%%

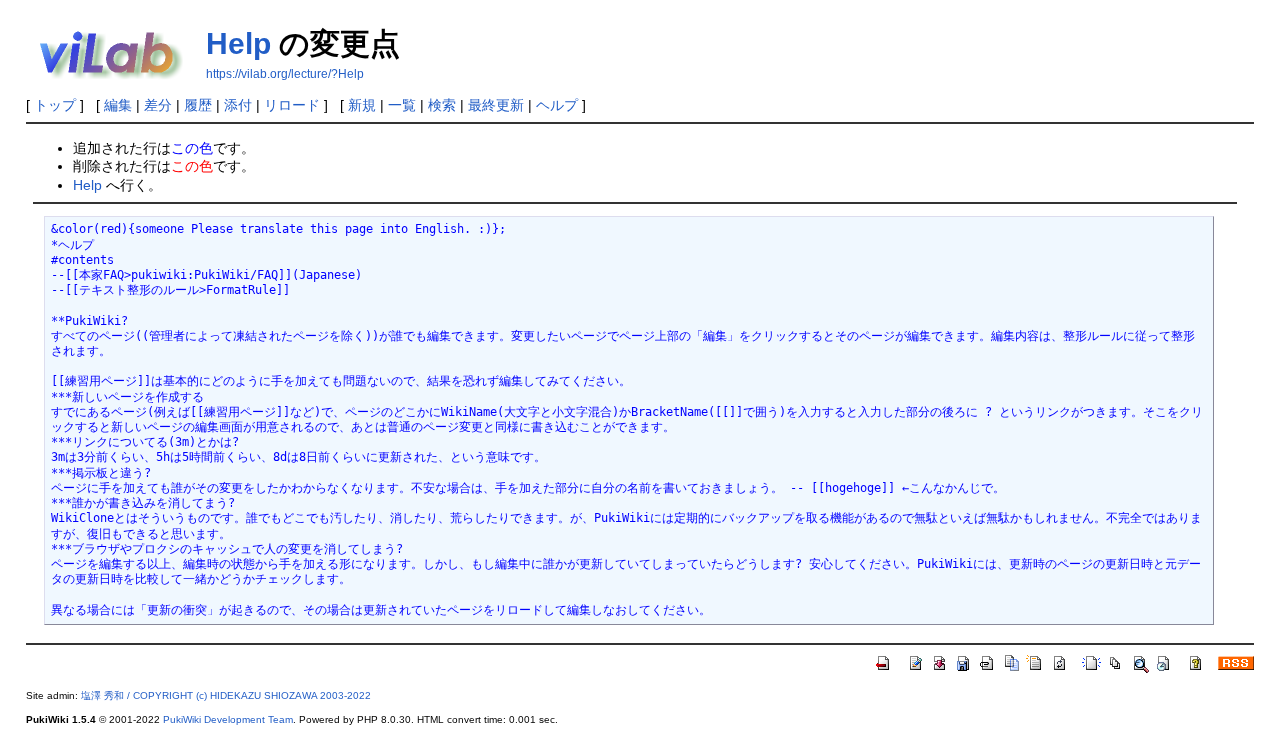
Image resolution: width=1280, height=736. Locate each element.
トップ (55, 105)
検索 (442, 105)
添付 (238, 105)
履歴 (198, 105)
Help (238, 43)
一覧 (402, 105)
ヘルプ (557, 105)
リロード (292, 105)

%%

Your copy should match the data exactly, apart from the images, which are dropped.

→ Answer below:
Image resolution: width=1280, height=736. Locate each element.
トップ (55, 105)
検索 (442, 105)
添付 (238, 105)
履歴 (198, 105)
Help (238, 43)
一覧 (402, 105)
ヘルプ (557, 105)
リロード (292, 105)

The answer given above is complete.